I managed not to retch, but only barely.

She and Cooper both moved with a speed that, in my still-dazed state, was hard to follow.

At least Kestrel didn’t use jet this time. Maybe she figured Cooper wouldn’t fall for that twice. But she kept sending things—crates, pieces of debris from the dumpster—flying and crashing into him. More than once I saw a wound open in his skin, heard the crack of one of his bones.

But he gave as good as he got. And then, better. Kestrel came in too close, trying to bite him, or maybe steal more vitality, and he managed to knock her off balance.

Kestrel fell. Cooper was on her in a split second. He pinned her face-down on the ground, his knees on her back. She tried to turn her head, but that was a mistake, giving him a chance to slip his forearm under her neck.

He yanked her head up. She screamed. One of his hands gripped her chin, the other the side of her face. And I knew what was coming next.

I closed my eyes in time to spare myself the sight of Kestrel Wick’s neck snapping. But there was no hiding from the sound of it.

“Verity.” Cooper crouched beside me and gently pushed my hair out of my face. The warmth of his hand made me realize how cold I still was. He opened his mouth, but seemed to be at a loss for words.

“I’m okay,” I said.

He looked intently into first one of my eyes, then the other, like he was checking for a head injury. “You’re sure?”

“I’m fine. Just a little dazed still, that’s all. Give me a second.”

Thus assured, he went back to Kestrel Wick’s lifeless body and stomped on her neck. Hard. Once, again, a third and then a fourth time. Making sure she was well and truly dead this time. Then he tossed her unceremoniously into the dumpster.

I was kind of terrified of him. At the same time, I kind of wanted to kiss him.

He came to help me up, and must have felt me flinch as he touched me.

“I’m sorry,” he murmured in my ear. “I know how that must have looked. But gunshots are too loud, and stabbing is too messy.”

“Hey, far be it from me to complain about how you go about rescuing me.” I smiled weakly.

“Can you try to get up? I’ll help you, but we should get out of here.”

I nodded and he pulled me to my feet, but I was still dizzy and slow. Cooper put his arm around my shoulders, and half-dragged me back to the street.

There were sirens. The fire, of course. How long had they been blaring? The encounter with Kestrel felt like it had happened somewhere else, outside of time.

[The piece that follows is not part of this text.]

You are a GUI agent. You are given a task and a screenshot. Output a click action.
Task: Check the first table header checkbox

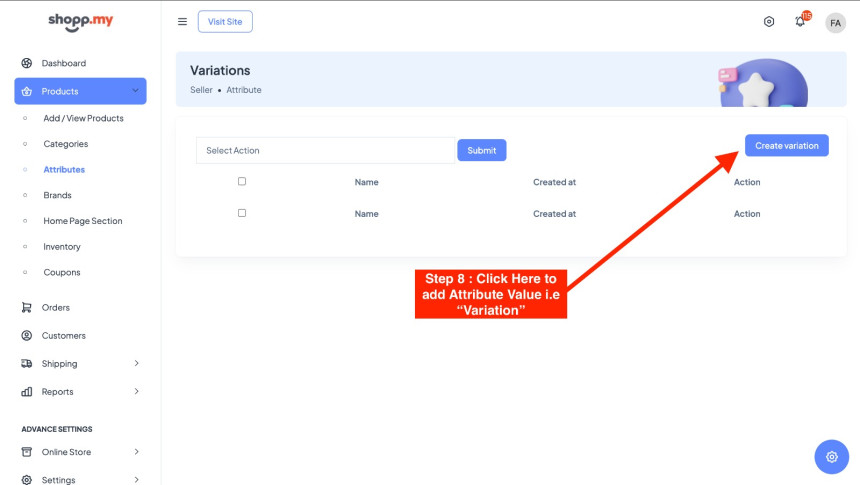[242, 181]
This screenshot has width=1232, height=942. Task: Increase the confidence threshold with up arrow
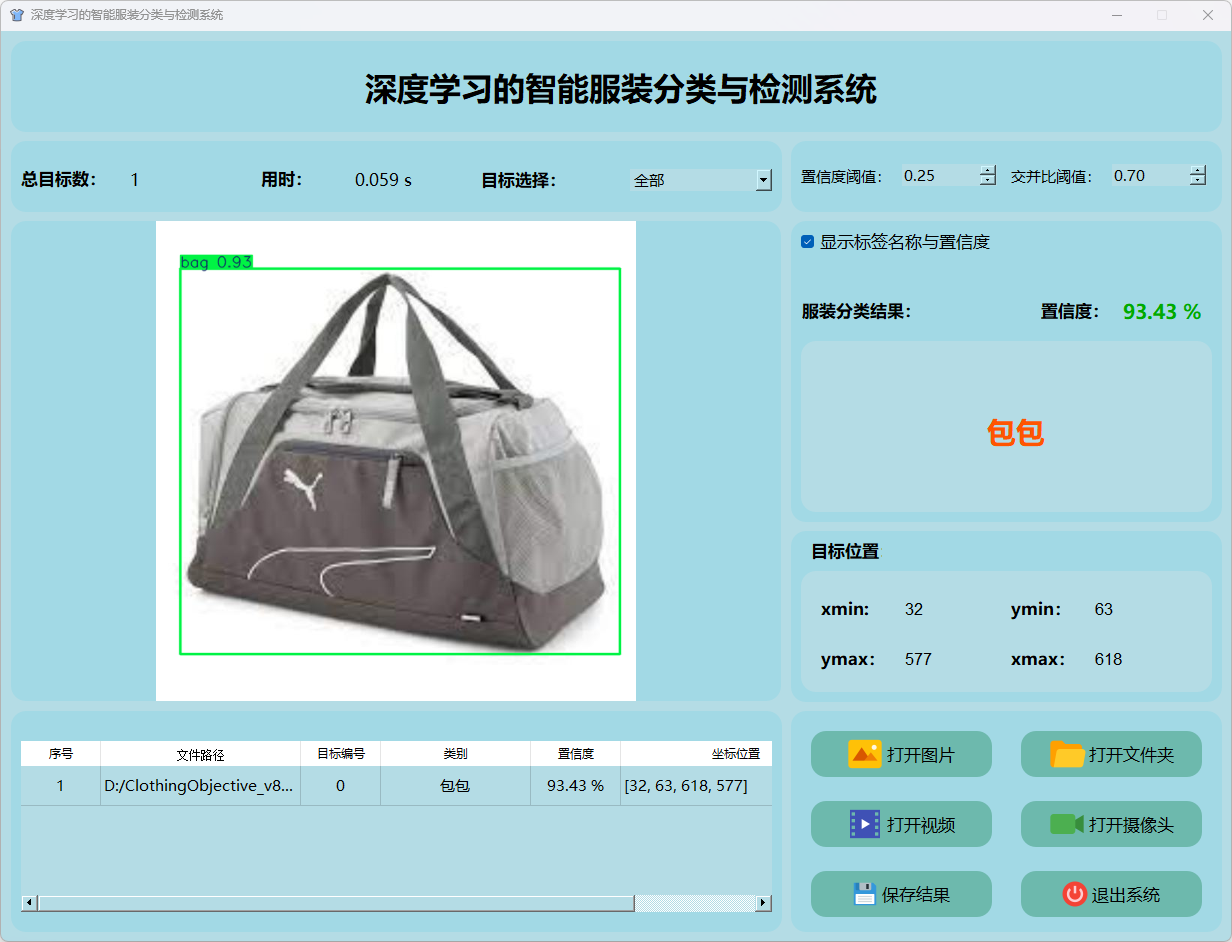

I focused on putting one foot in front of the other, and tried not to think about the fact that we’d just killed someone and dumped her body. I wished I could write a spell to help ensure that nobody remembered seeing us near the alley, at least not well enough to describe us to the police. But all my ink was on fire.

There were two firetrucks outside my building, along with a police car and an ambulance. Cooper stayed at my side, his arm still protectively around me (and half holding me up), while I identified myself to a policeman as the one who’d called 911. I figured it was best to come forward first; it wasn’t like they didn’t have Caller ID.

“But you didn’t stay on the line,” the officer said. “Where have you been?”

Pitching my voice to sound as ditzy as possible (which wasn’t all that difficult, under the circumstances), I made up a story about being worried about my phone battery, since I had no way of recharging it.

“And then we went around the corner, to see if I could find any of my neighbors,” I went on.

“Around the corner where?” the officer asked.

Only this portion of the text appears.